What to work on: Nothing but the text should be carried over: reproduce all the data exactly and leave out every image.

Dataset entries
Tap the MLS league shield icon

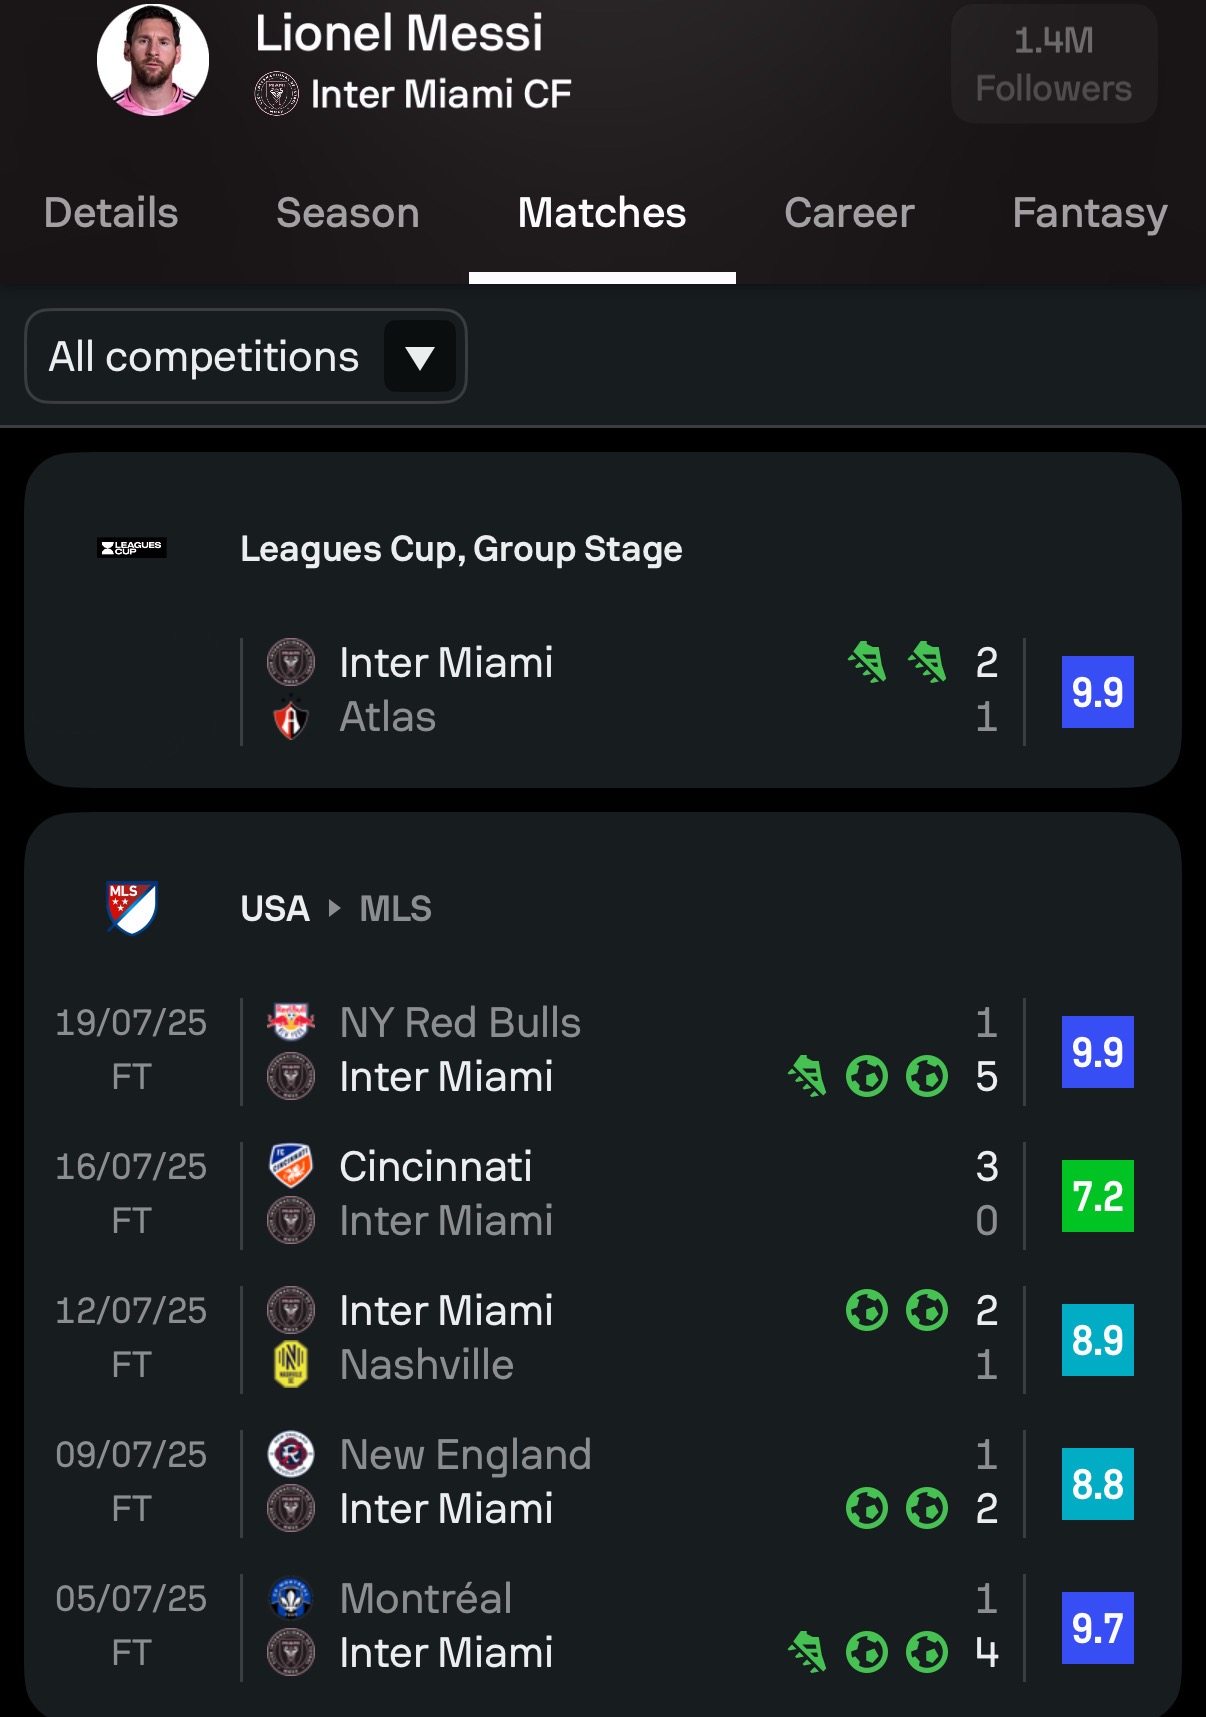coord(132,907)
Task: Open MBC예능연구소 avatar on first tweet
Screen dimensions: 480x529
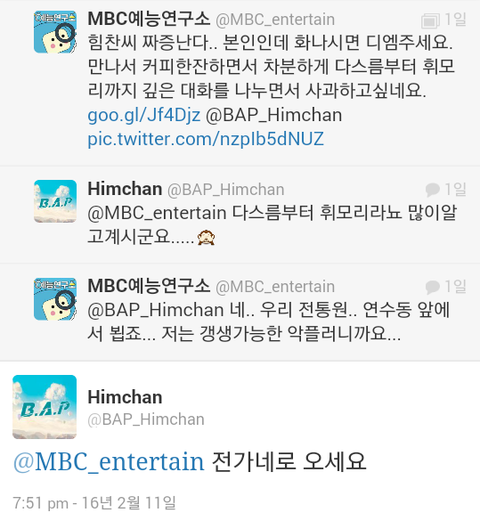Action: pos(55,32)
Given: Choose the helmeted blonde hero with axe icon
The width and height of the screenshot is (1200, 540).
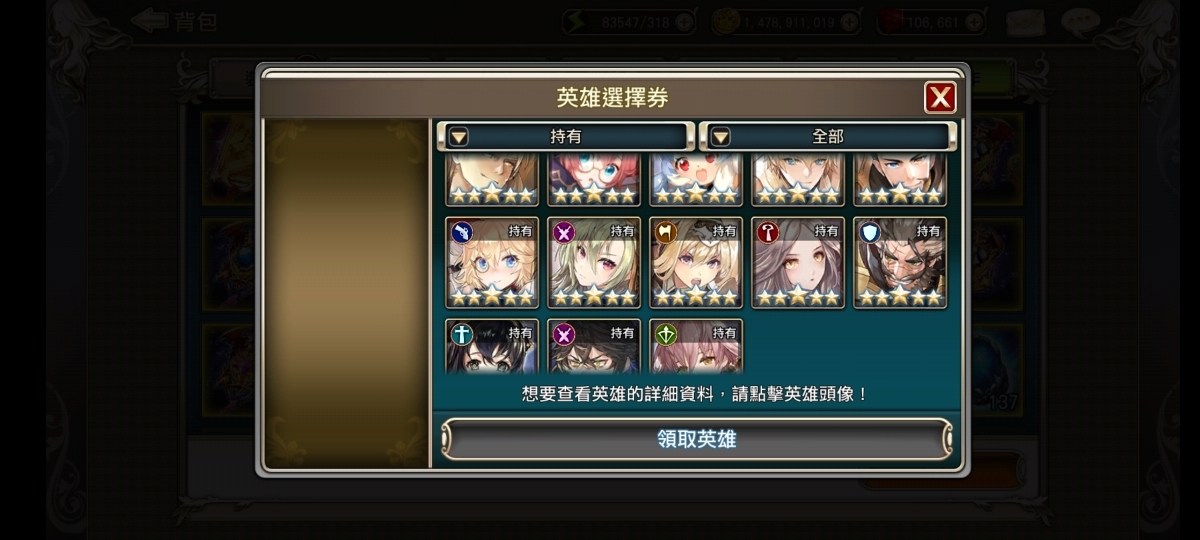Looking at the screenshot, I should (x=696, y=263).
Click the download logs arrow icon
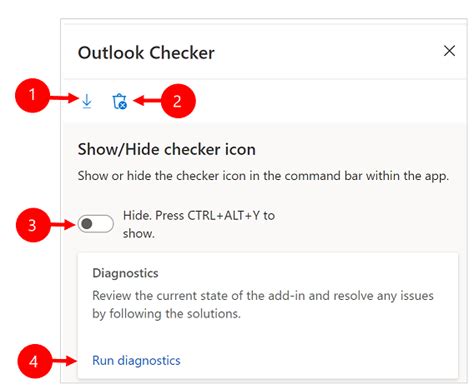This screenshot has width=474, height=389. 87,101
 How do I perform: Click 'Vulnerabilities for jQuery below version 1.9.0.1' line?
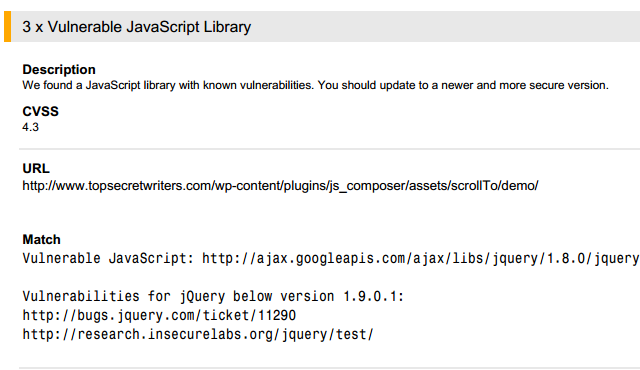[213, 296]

Answer to this exercise:
Tap the MLS league shield icon

coord(132,907)
Task: Open MBC예능연구소 avatar on first tweet
Screen dimensions: 480x529
Action: pos(55,32)
Given: Choose the helmeted blonde hero with axe icon
The width and height of the screenshot is (1200, 540).
Looking at the screenshot, I should (x=696, y=263).
Click the download logs arrow icon
This screenshot has width=474, height=389. 87,101
 How do I perform: Click 'Vulnerabilities for jQuery below version 1.9.0.1' line?
[213, 296]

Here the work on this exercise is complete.